_EXTRACTED ENTRIES:_

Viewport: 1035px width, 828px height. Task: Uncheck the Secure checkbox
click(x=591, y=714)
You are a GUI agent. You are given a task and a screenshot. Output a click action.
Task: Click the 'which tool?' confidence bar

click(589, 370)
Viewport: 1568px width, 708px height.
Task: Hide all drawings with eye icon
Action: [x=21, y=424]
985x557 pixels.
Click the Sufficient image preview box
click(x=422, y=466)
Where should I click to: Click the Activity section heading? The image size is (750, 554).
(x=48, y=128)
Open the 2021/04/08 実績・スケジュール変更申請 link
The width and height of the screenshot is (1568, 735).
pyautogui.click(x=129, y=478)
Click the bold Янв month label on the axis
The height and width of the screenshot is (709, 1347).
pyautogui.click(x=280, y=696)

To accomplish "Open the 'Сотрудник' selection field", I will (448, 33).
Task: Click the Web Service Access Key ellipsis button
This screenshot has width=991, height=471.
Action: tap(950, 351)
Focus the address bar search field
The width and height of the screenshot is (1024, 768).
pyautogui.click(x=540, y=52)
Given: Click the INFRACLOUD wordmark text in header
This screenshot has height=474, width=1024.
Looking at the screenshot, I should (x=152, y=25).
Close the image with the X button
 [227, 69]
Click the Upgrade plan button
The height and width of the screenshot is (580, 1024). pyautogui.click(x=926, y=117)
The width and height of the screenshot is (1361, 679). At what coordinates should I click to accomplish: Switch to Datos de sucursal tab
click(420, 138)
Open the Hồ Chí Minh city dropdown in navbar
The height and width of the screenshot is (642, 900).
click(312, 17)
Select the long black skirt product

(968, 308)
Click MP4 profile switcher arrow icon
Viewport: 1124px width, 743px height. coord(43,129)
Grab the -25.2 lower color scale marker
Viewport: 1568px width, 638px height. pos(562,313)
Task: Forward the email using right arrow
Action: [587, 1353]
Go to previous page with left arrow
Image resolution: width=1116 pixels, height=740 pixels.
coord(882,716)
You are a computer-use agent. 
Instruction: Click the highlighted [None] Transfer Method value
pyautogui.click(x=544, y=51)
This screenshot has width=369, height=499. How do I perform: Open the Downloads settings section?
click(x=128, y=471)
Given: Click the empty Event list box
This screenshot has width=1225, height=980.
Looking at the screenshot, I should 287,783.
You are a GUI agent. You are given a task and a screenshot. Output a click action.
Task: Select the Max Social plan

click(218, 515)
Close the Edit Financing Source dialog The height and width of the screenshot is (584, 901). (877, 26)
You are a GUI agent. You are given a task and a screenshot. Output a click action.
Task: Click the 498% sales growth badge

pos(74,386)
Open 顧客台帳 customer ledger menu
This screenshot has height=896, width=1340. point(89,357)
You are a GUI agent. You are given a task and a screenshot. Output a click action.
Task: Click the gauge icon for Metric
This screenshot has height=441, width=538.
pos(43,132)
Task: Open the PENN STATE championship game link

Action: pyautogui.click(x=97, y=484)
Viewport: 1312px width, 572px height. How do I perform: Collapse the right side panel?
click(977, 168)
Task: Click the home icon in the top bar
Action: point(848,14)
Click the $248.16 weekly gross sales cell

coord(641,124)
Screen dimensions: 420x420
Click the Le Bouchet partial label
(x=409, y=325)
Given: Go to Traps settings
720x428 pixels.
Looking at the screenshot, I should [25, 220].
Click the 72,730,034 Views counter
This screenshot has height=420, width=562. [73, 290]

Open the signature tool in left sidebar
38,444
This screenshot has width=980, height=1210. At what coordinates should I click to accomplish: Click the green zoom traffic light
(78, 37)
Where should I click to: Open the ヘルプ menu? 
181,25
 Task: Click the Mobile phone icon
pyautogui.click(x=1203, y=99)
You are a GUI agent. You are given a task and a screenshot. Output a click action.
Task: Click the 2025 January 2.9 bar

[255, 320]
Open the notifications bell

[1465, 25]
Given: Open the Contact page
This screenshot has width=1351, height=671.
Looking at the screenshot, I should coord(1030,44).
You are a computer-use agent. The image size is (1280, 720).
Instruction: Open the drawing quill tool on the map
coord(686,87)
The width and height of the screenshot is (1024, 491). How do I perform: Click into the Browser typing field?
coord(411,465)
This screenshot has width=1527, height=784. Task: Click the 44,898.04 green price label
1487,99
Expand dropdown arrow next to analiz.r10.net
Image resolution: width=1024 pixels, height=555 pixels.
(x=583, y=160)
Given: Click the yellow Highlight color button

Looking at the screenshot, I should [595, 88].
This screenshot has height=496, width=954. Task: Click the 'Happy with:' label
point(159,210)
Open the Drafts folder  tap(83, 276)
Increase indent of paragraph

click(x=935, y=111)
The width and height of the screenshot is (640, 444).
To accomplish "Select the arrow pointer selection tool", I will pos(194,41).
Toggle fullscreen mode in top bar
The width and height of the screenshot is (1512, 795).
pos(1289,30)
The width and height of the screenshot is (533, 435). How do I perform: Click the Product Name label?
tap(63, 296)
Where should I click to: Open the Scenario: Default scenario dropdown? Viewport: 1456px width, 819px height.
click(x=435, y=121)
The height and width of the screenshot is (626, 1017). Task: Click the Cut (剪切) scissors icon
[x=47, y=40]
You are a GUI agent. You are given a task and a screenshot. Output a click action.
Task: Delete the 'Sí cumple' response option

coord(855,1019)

_REQUIRED TASK:_ Can you reproduce all of the data above, every line and character unchanged?

_RESPONSE FOR THIS EXERCISE:_
Viewport: 1035px width, 828px height. Task: Uncheck the Secure checkbox
click(x=591, y=714)
You are a GUI agent. You are given a task and a screenshot. Output a click action.
Task: Click the 'which tool?' confidence bar

click(589, 370)
Viewport: 1568px width, 708px height.
Task: Hide all drawings with eye icon
Action: [x=21, y=424]
985x557 pixels.
Click the Sufficient image preview box
click(x=422, y=466)
Where should I click to: Click the Activity section heading? The image size is (750, 554).
(x=48, y=128)
Open the 2021/04/08 実績・スケジュール変更申請 link
The width and height of the screenshot is (1568, 735).
pyautogui.click(x=129, y=478)
Click the bold Янв month label on the axis
The height and width of the screenshot is (709, 1347).
pyautogui.click(x=280, y=696)

To accomplish "Open the 'Сотрудник' selection field", I will (448, 33).
Task: Click the Web Service Access Key ellipsis button
This screenshot has width=991, height=471.
Action: tap(950, 351)
Focus the address bar search field
The width and height of the screenshot is (1024, 768).
pyautogui.click(x=540, y=52)
Given: Click the INFRACLOUD wordmark text in header
This screenshot has height=474, width=1024.
Looking at the screenshot, I should (x=152, y=25).
Close the image with the X button
 [227, 69]
Click the Upgrade plan button
The height and width of the screenshot is (580, 1024). pyautogui.click(x=926, y=117)
The width and height of the screenshot is (1361, 679). At what coordinates should I click to accomplish: Switch to Datos de sucursal tab
click(420, 138)
Open the Hồ Chí Minh city dropdown in navbar
The height and width of the screenshot is (642, 900).
click(312, 17)
Select the long black skirt product

(968, 308)
Click MP4 profile switcher arrow icon
Viewport: 1124px width, 743px height. coord(43,129)
Grab the -25.2 lower color scale marker
Viewport: 1568px width, 638px height. pos(562,313)
Task: Forward the email using right arrow
Action: [587, 1353]
Go to previous page with left arrow
Image resolution: width=1116 pixels, height=740 pixels.
coord(882,716)
You are a computer-use agent. 
Instruction: Click the highlighted [None] Transfer Method value
pyautogui.click(x=544, y=51)
This screenshot has width=369, height=499. How do I perform: Open the Downloads settings section?
click(x=128, y=471)
Given: Click the empty Event list box
This screenshot has width=1225, height=980.
Looking at the screenshot, I should 287,783.
You are a GUI agent. You are given a task and a screenshot. Output a click action.
Task: Select the Max Social plan

click(218, 515)
Close the Edit Financing Source dialog The height and width of the screenshot is (584, 901). (877, 26)
You are a GUI agent. You are given a task and a screenshot. Output a click action.
Task: Click the 498% sales growth badge

pos(74,386)
Open 顧客台帳 customer ledger menu
This screenshot has height=896, width=1340. point(89,357)
You are a GUI agent. You are given a task and a screenshot. Output a click action.
Task: Click the gauge icon for Metric
This screenshot has height=441, width=538.
pos(43,132)
Task: Open the PENN STATE championship game link

Action: pyautogui.click(x=97, y=484)
Viewport: 1312px width, 572px height. How do I perform: Collapse the right side panel?
click(977, 168)
Task: Click the home icon in the top bar
Action: point(848,14)
Click the $248.16 weekly gross sales cell

coord(641,124)
Screen dimensions: 420x420
Click the Le Bouchet partial label
(x=409, y=325)
Given: Go to Traps settings
720x428 pixels.
Looking at the screenshot, I should [25, 220].
Click the 72,730,034 Views counter
This screenshot has height=420, width=562. [73, 290]

Open the signature tool in left sidebar
38,444
This screenshot has width=980, height=1210. At what coordinates should I click to accomplish: Click the green zoom traffic light
(78, 37)
Where should I click to: Open the ヘルプ menu? 
181,25
 Task: Click the Mobile phone icon
pyautogui.click(x=1203, y=99)
You are a GUI agent. You are given a task and a screenshot. Output a click action.
Task: Click the 2025 January 2.9 bar

[255, 320]
Open the notifications bell

[1465, 25]
Given: Open the Contact page
This screenshot has width=1351, height=671.
Looking at the screenshot, I should coord(1030,44).
You are a computer-use agent. The image size is (1280, 720).
Instruction: Open the drawing quill tool on the map
coord(686,87)
The width and height of the screenshot is (1024, 491). How do I perform: Click into the Browser typing field?
coord(411,465)
This screenshot has width=1527, height=784. Task: Click the 44,898.04 green price label
1487,99
Expand dropdown arrow next to analiz.r10.net
Image resolution: width=1024 pixels, height=555 pixels.
(x=583, y=160)
Given: Click the yellow Highlight color button

Looking at the screenshot, I should [595, 88].
This screenshot has height=496, width=954. Task: Click the 'Happy with:' label
point(159,210)
Open the Drafts folder  tap(83, 276)
Increase indent of paragraph

click(x=935, y=111)
The width and height of the screenshot is (640, 444).
To accomplish "Select the arrow pointer selection tool", I will pos(194,41).
Toggle fullscreen mode in top bar
The width and height of the screenshot is (1512, 795).
pos(1289,30)
The width and height of the screenshot is (533, 435). How do I perform: Click the Product Name label?
tap(63, 296)
Where should I click to: Open the Scenario: Default scenario dropdown? Viewport: 1456px width, 819px height.
click(x=435, y=121)
The height and width of the screenshot is (626, 1017). Task: Click the Cut (剪切) scissors icon
[x=47, y=40]
You are a GUI agent. You are given a task and a screenshot. Output a click action.
Task: Delete the 'Sí cumple' response option

coord(855,1019)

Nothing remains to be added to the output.